Lammas celebrates the harvest, and the beginning of summer’s end.
In the southern hemisphere, Lammas falls on February 2, which is right in the hottest part of the year for most countries in this part of the world.
Lammas is the celebration of the harvest, and all things related to hops, hay and wheat, so the drink of the season is beer or ale (and fruit juices for non-drinkers and children). This is also the time of stone fruit (such as plums, apricots and peaches) and tropical fruit (mangoes and bananas) – and all of these foods can be incorporated into a feast to celebrate Lammas.
Lammas group ritual
For this ritual you will need:
• A web of strands drawing outwards (the radii of the web, like the spokes of a wheel) should be prepared, with enough strands so that a member of the Circle can hold one each. The strand needs to be three times the length of the final web circumference. There should also be four strands, one of each of the elemental colours, attached from
the centre of the web.
• a large bunch of very ripe grapes is required, preferably red. If red grapes cannot be found, rich red ripe plums will do instead.

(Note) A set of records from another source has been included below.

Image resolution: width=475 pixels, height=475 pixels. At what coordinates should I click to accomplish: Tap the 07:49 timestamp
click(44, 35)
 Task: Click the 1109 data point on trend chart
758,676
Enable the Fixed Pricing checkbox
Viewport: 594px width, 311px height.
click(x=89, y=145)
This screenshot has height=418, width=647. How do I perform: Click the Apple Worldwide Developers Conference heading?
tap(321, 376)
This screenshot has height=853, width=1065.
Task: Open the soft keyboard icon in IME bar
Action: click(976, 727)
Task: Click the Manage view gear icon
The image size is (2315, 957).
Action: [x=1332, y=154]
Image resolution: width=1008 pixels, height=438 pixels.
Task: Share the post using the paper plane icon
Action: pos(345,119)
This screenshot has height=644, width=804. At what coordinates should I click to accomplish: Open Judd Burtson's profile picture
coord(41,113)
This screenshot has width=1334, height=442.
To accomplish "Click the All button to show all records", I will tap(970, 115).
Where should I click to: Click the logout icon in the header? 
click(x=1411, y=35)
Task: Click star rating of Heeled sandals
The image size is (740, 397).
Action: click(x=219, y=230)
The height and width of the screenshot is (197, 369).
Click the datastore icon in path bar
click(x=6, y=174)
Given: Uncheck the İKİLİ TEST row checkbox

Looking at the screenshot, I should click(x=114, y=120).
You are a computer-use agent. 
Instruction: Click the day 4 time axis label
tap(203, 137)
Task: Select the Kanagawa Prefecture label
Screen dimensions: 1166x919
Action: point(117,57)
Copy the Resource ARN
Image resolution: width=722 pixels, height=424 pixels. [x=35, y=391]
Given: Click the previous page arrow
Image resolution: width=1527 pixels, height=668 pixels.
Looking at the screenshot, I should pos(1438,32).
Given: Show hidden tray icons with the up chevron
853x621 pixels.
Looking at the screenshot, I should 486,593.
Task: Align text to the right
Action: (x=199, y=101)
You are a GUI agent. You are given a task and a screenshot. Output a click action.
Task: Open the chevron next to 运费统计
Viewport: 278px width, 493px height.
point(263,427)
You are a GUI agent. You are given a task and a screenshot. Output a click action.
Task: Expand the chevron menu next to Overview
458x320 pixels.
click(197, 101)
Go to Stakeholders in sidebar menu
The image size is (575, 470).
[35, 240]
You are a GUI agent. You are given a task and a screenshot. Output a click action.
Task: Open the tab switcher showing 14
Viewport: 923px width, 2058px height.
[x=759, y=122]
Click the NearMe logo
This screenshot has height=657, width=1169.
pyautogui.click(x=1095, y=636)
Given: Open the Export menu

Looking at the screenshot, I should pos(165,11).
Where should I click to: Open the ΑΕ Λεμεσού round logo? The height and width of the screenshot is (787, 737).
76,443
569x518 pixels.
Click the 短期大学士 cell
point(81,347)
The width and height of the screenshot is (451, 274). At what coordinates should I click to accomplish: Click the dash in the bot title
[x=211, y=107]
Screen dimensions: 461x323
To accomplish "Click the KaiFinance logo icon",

• enough beer, ale or apple cider for all the members of the Circle
• a large silver or steel bowl
• a loaf of home-baked bread or damper. In the making of the bread, each member of the circle should stir the mixture, always anti-clockwise, a minimum of three times. The bread should still be warm when the ritual begins.
Set an altar in the center of the Circle, and on it lay the grapes and bread.
Set the beer/ale/cider before the altar, and set out enough mugs for each member of the Circle.
Cast the Circle in the following way:
Wind, Fire, Sea, Stone
Breath, Flame, Wave, Bone
As I will, So it be done!
As I will, so it be done!
This circle is cast! Time has no meaning here.
This circle is cast! No harm can come to us here.
We are between the worlds.
The High Priest/ess says:
Now is the time of Lammas
Time to acknowledge the web of life that surrounds us
Time to acknowledge the web of life that nourishes us
Time to give thanks, to draw the harvest in
And to acknowledge that the web we weave
Also weaves us within its strands.
Each of the Circle members now takes up a strand of the web radius threads, and holds it tight.
They move in close, so that the Circle members have made the Circle as small as possible. The four quarter Priest/esses hold threads in the colour of their element – yellow for Air, red for Fire, blue for Water and Green for Earth.
The Air Priest/ess says, as s/he begins to weave the yellow thread:
The element of Air
Draws us together with communication
Draws us together with speech, with song, with writing
Yet Air is just a single strand of the web…
The Fire Priest/ess says, as s/he begins to weave the red thread:
The element of Fire
Draws us together with passion
Draws us together with creativity and the uniqueness that separates and binds us
Yet Fire is just a single strand of the web…
The Water Priest/ess says, as s/he begins to weave the blue thread:
The element of Water
Draws us together with emotion
Draws us together with our feelings, our empathy that build our community
Yet Water is just a single strand of the web…
The Earth Priest/ess says, as s/he begins to weave the green thread:
The element of Earth
Draws us together with strength
Draws us together with wisdom and knowledge and integrity
Yet Earth is just a single strand of the web…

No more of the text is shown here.